§ **THE TASK**
Which lines of the entries contain the string "computer"? Copy each of them.

DATA TO USE START

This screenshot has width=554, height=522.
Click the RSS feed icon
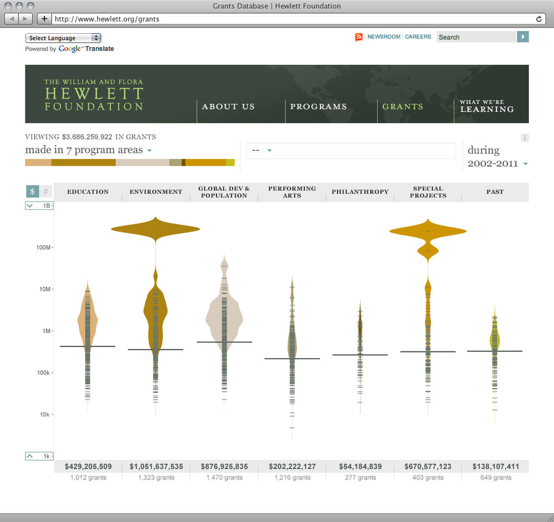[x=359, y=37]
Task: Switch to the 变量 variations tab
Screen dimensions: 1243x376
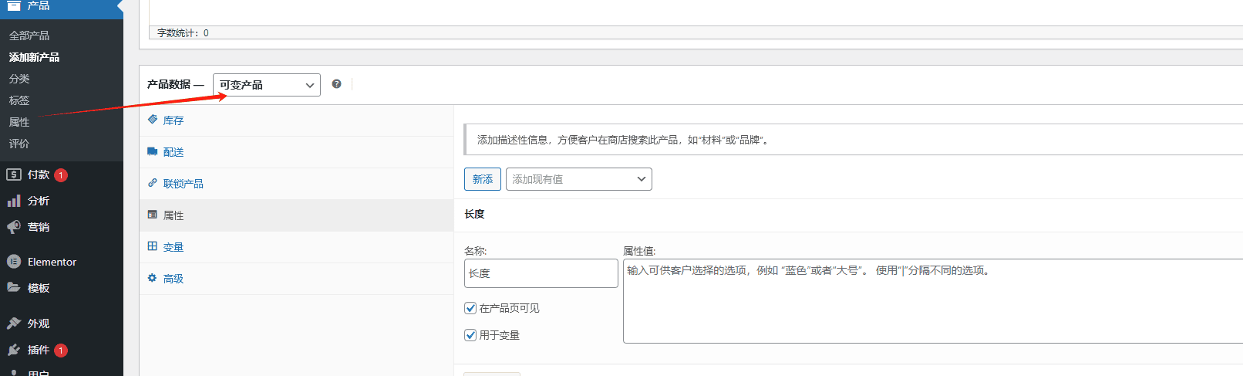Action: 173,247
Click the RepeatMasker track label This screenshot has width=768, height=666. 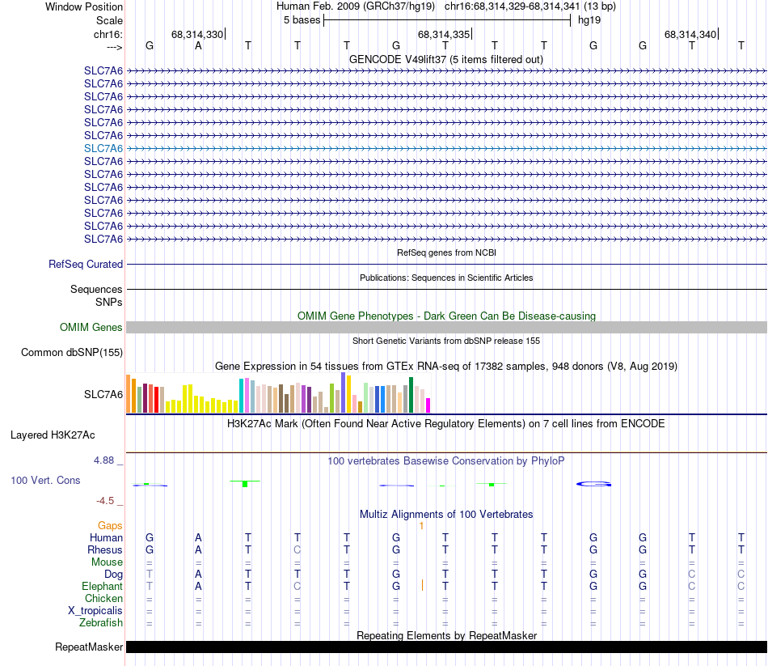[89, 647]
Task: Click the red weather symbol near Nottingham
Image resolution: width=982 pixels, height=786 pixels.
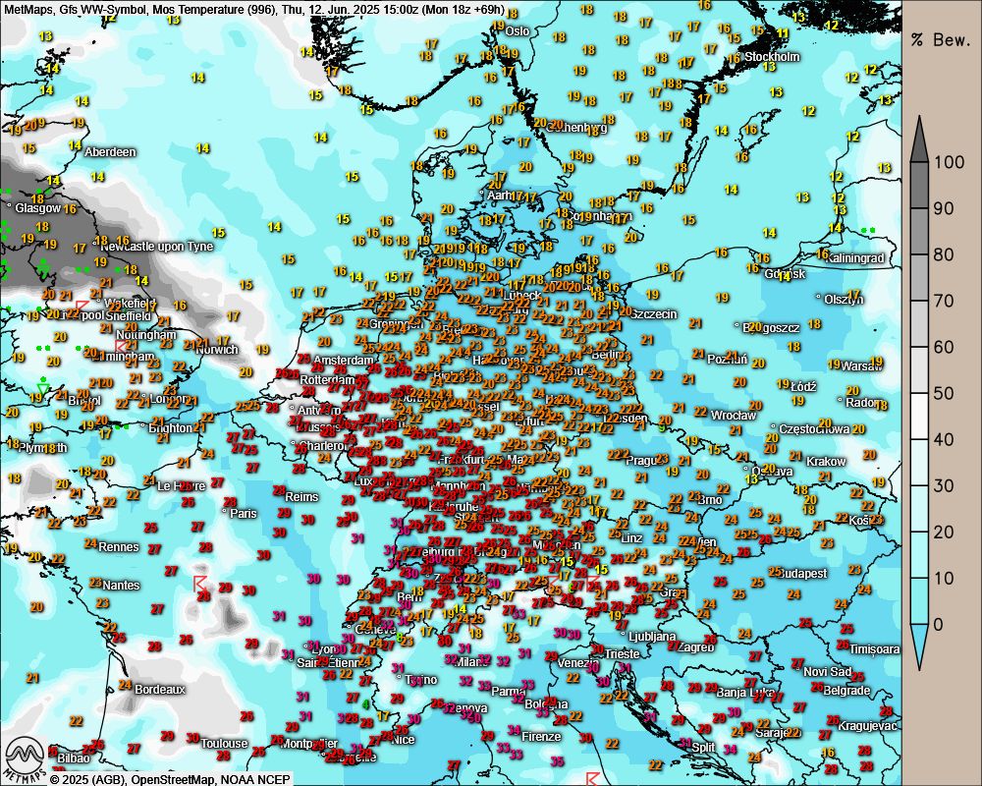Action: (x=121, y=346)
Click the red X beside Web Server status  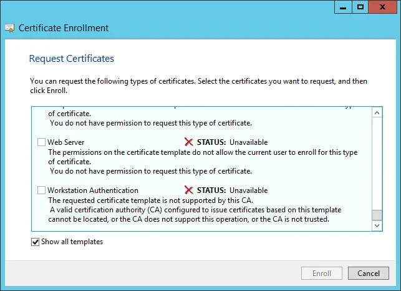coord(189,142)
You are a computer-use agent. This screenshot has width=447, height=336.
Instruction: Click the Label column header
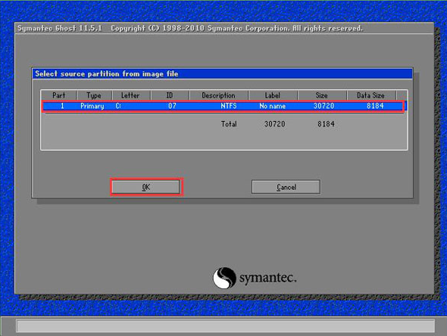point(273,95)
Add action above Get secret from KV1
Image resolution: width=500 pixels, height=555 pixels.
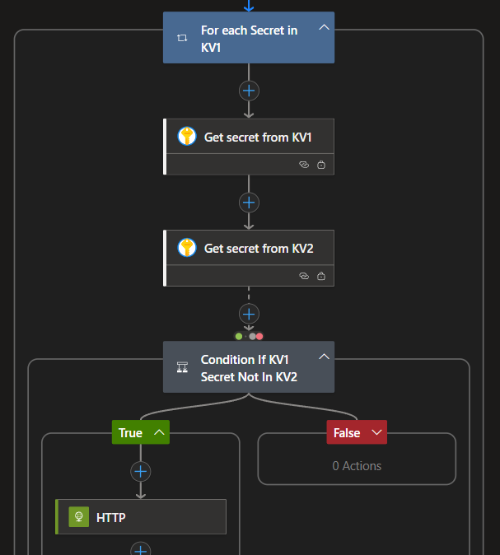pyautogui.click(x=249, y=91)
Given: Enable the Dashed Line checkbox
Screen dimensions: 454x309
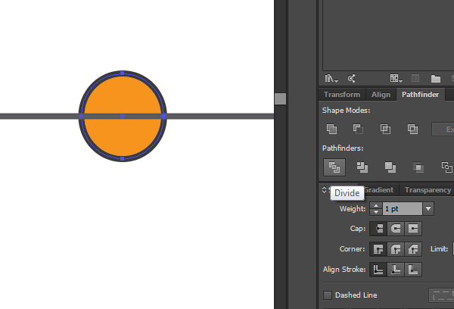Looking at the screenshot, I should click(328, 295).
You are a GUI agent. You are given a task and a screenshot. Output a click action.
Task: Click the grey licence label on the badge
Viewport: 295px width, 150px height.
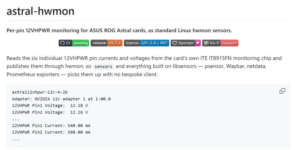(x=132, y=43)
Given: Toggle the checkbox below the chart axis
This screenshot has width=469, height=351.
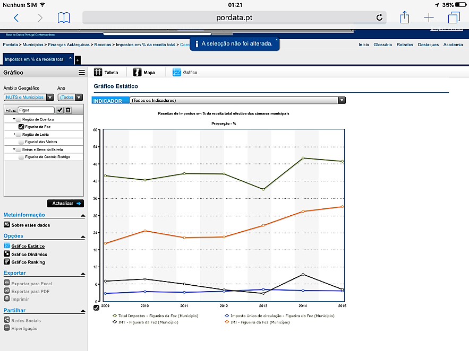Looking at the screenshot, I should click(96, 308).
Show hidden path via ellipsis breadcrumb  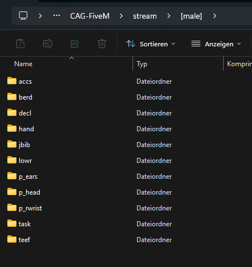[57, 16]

DATA TO USE END
DATA TO USE START

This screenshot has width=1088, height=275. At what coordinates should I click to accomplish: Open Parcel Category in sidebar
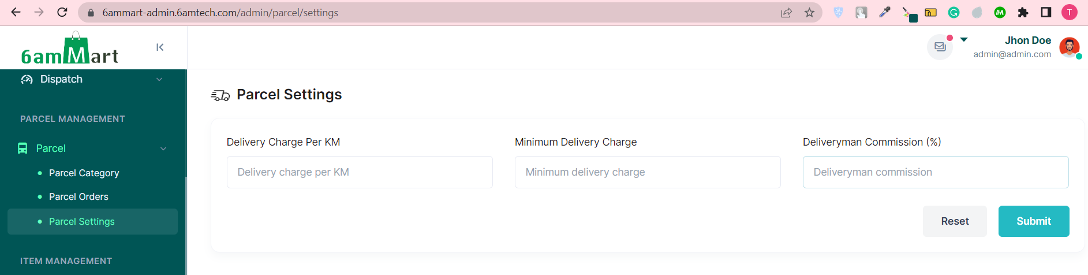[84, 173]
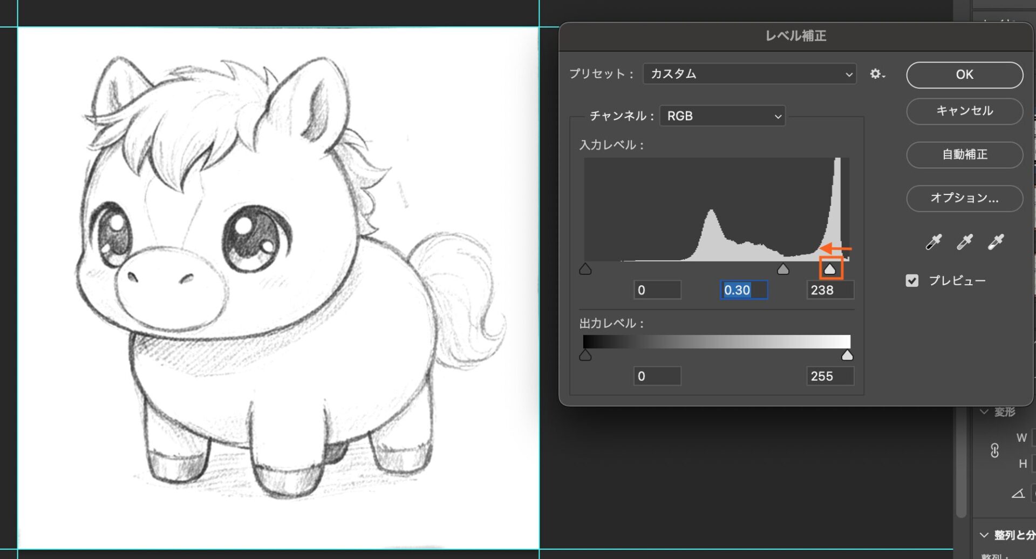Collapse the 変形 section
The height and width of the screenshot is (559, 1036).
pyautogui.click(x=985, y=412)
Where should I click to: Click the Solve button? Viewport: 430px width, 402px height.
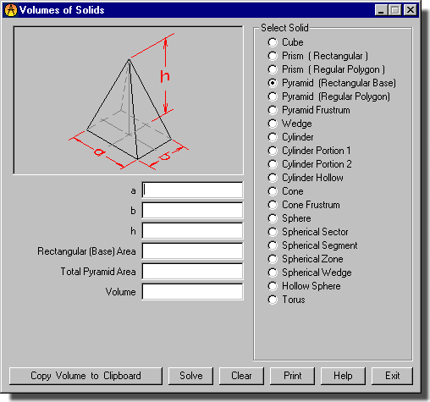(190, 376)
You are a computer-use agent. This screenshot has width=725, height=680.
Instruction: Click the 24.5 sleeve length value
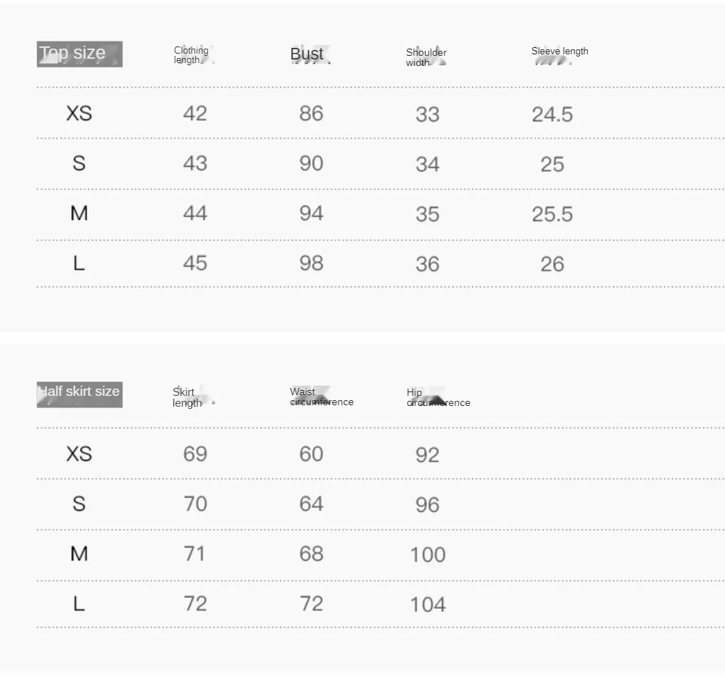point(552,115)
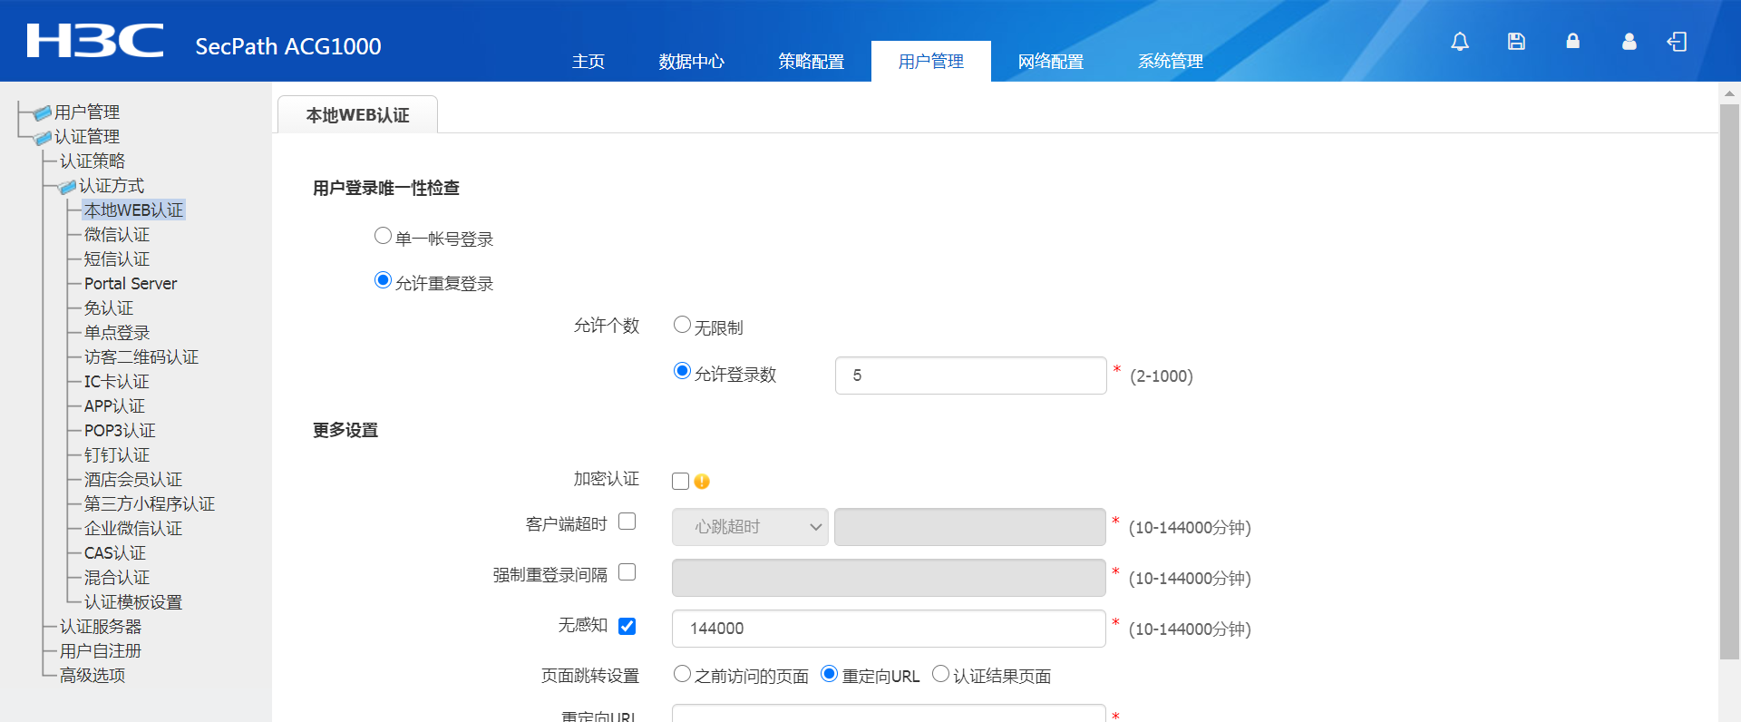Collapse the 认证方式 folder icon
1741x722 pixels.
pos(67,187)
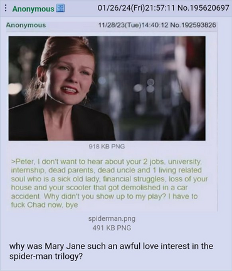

DATA TO USE END

§ **TASK ANSWER**
You are a computer-use agent. This screenshot has width=447, height=336.
You are a computer-use agent. This screenshot has width=725, height=680.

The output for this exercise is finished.